▶ _Extracted text_:
Month: November 2005

  • Diaconate Ordination

    Diaconate Ordination

    I know, it’s long past time that I spent some time reflecting on my diaconate ordination, which happened a week ago today. Final exams have kept me from doing so until now, so here goes.

    The picture at left is after the ordination took place. The picture shows Bishop Roger Kaffer (who ordained me), me, Fr. John Regan (my vocation director), and Bishop Stanley Schlarman. This was clearly one of the happiest moments of my life so far. The ordination ceremony itself was really beautiful. The diocese did a great job planning the liturgy, with the music, decorating the pastoral center, and everything else. I was able to pray and enjoy the ceremony, and was so blessed to be able to do that. Bishop Kaffer did a great job, and his homily only had me turn red once or twice!

    I was very blessed by so many family and friends who came to the ordination. In fact, one of the moments where I was choked up the most was processing in, seeing everyone gathered, and then watching the pretty long procession fill the sanctuary. Many priests, and brother deacons from my class at Mundelein, were there to support and welcome me to the diocesan clergy.

    Fr. Regan, our vocation director, had a very nice dinner at the Fiat house for clergy and my classmates, as well as the seminarians from the diocese and their families. It was nice to be able to relax with everyone for a while before the ordination, although I will say I did not eat anything!

▶ _Supplied information_:
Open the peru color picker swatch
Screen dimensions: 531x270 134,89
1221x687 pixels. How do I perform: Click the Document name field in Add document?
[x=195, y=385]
---
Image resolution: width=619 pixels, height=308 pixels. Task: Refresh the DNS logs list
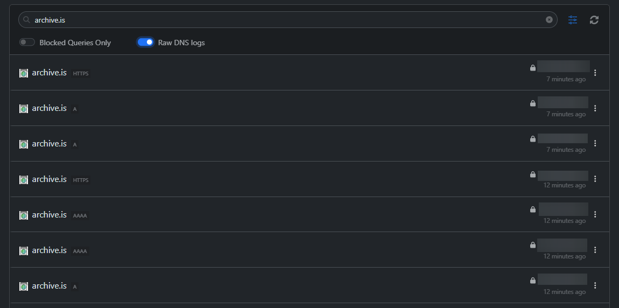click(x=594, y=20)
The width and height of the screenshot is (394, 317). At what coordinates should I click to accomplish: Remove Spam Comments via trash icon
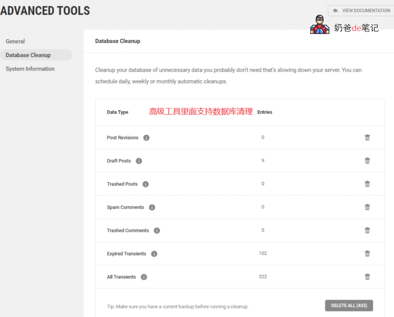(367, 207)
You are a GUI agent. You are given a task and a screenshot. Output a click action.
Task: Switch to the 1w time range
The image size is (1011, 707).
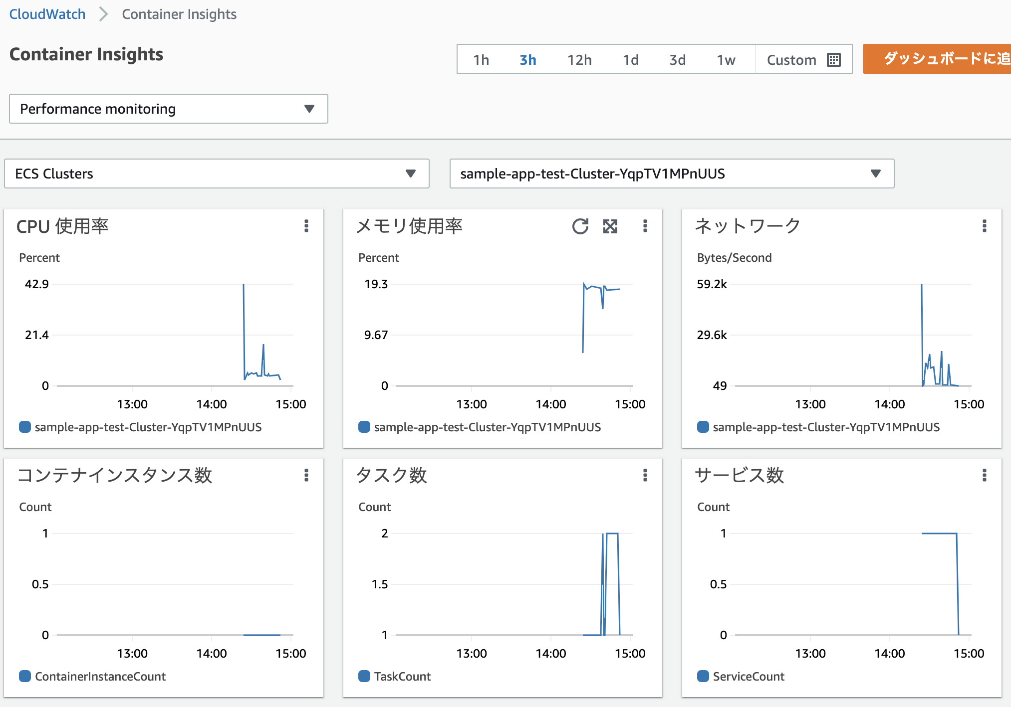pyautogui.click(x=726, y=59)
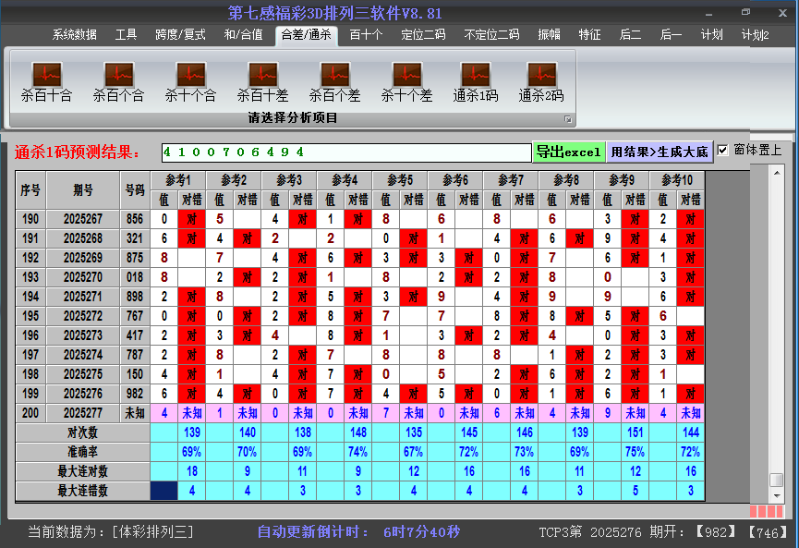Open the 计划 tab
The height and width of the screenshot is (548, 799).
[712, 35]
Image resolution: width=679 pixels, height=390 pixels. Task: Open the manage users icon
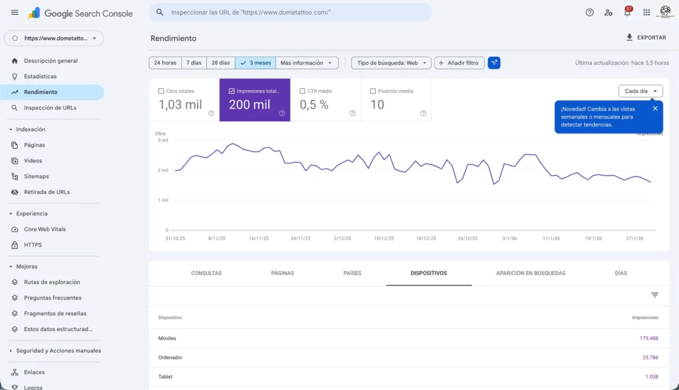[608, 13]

▶ _Task directions_:
Rewrite the passage of the diaconate ordination text that begins at the words "I was very blessed" and ends after "the diocesan clergy.", substituting "church" for "sanctuary".

▶ _Response to the task_:
I was very blessed by so many family and friends who came to the ordination. In fact, one of the moments where I was choked up the most was processing in, seeing everyone gathered, and then watching the pretty long procession fill the church. Many priests, and brother deacons from my class at Mundelein, were there to support and welcome me to the diocesan clergy.